:: 抜粋 ::
サウルの発言が公的なものだとすれば、当然、その前のダビデの発言も、両軍の兵士の見ている前でなされた、公的な性質のものだったと考えられます。この公的な発言の場面では、ダビデはきっぱりと態度を転換させています。弁護士ダビデが登場し、颯爽と弁舌さわやかに語ります。

繰り返し述べるように、ダビデは上着を切ったときに激しい後悔に襲われました。そのことは、ダビデにとってサウルがまぎれもなく主君であり王であったことを意味します。サウルはダビデにとって油を注がれた聖なる人物なのです。彼はそのことを深く心に刻みつけていたからこそ、後悔に苛まれた。ところが公的な発言の場面では、後悔はその片鱗すらも見えない。上着の端は、純粋に道具です。有力な証拠という道具。初めから証拠使用のために切ったのではないか。そんな疑いも出てきかねないほど、この場面のダビデは冷静です。

ダビデにしてみれば、今回のこの機会は千載一遇のチャンス、との思いだったろうと思います。サウルとのいま現在の関係からいって、面と向かって話せる可能性は非常に乏しい。仮にそんな機会があったとしても、言葉は通じないにちがいない。こちらが善意をいくら訴えても、先方はふんふんと言うだけで、少しも納得しないだろう。だから今回は実に貴重な機会だ。サウルと直接に話ができるし、それにこちらには自らの無実を証拠立てる物証もある。
:::
— 課題の指示 —
抜粋の「繰り返し述べるように、ダビデ」から「無実を証拠立てる物証もある。」までの部分を、一字一句そのまま書き写してください。 次の一覧は、この抜粋とは別の出典から取ったものです。
:: 表示情報 ::
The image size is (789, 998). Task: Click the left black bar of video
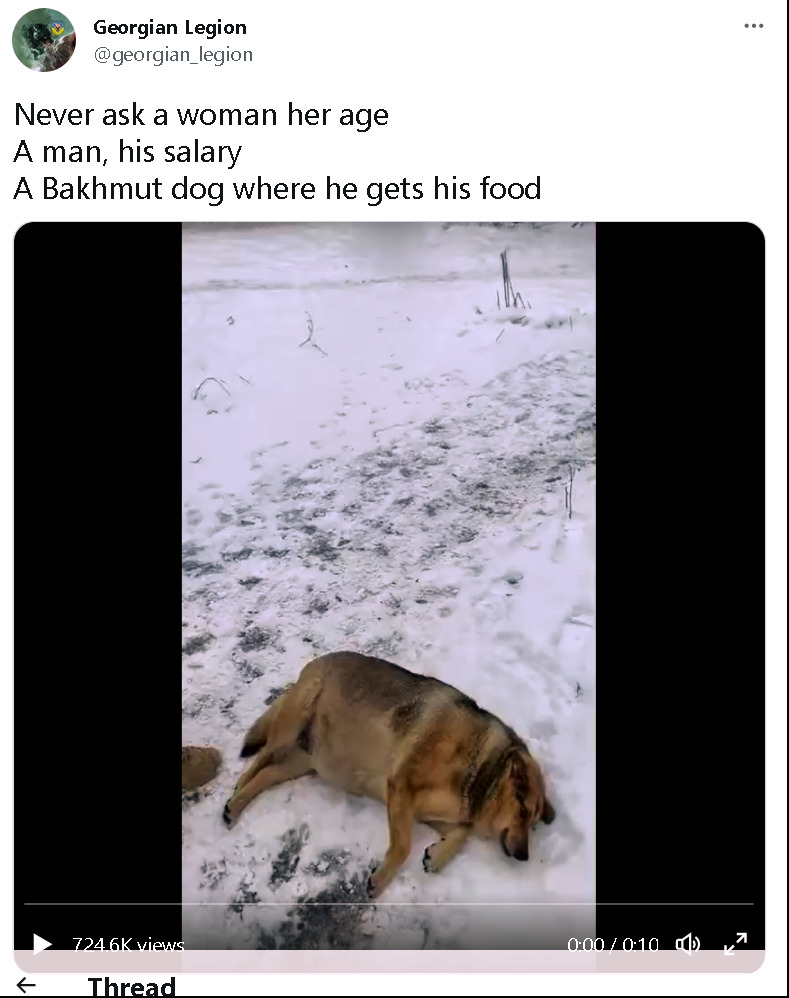pos(98,573)
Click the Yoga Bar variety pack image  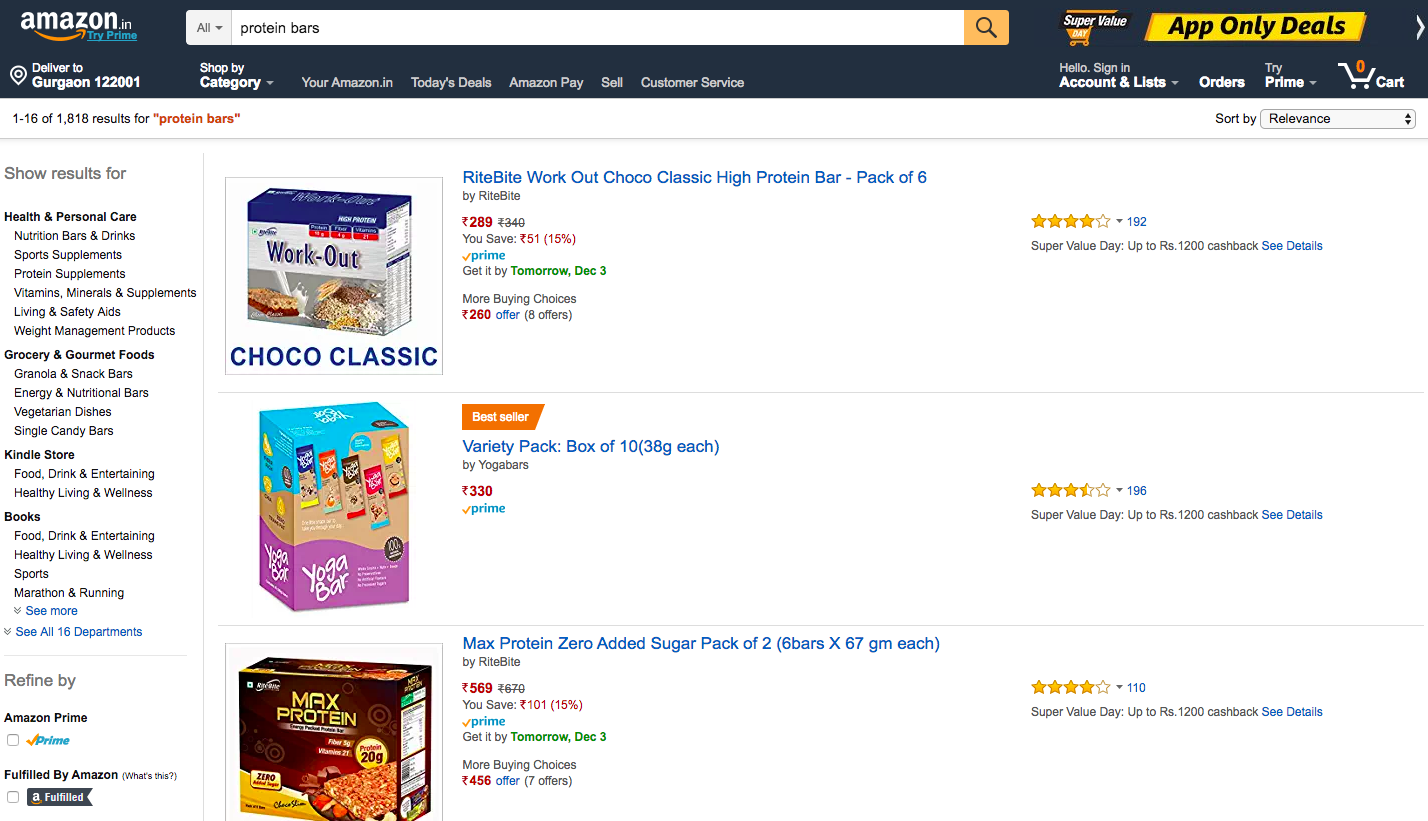pyautogui.click(x=334, y=507)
:::
— 解答例 —
繰り返し述べるように、ダビデは上着を切ったときに激しい後悔に襲われました。そのことは、ダビデにとってサウルがまぎれもなく主君であり王であったことを意味します。サウルはダビデにとって油を注がれた聖なる人物なのです。彼はそのことを深く心に刻みつけていたからこそ、後悔に苛まれた。ところが公的な発言の場面では、後悔はその片鱗すらも見えない。上着の端は、純粋に道具です。有力な証拠という道具。初めから証拠使用のために切ったのではないか。そんな疑いも出てきかねないほど、この場面のダビデは冷静です。

ダビデにしてみれば、今回のこの機会は千載一遇のチャンス、との思いだったろうと思います。サウルとのいま現在の関係からいって、面と向かって話せる可能性は非常に乏しい。仮にそんな機会があったとしても、言葉は通じないにちがいない。こちらが善意をいくら訴えても、先方はふんふんと言うだけで、少しも納得しないだろう。だから今回は実に貴重な機会だ。サウルと直接に話ができるし、それにこちらには自らの無実を証拠立てる物証もある。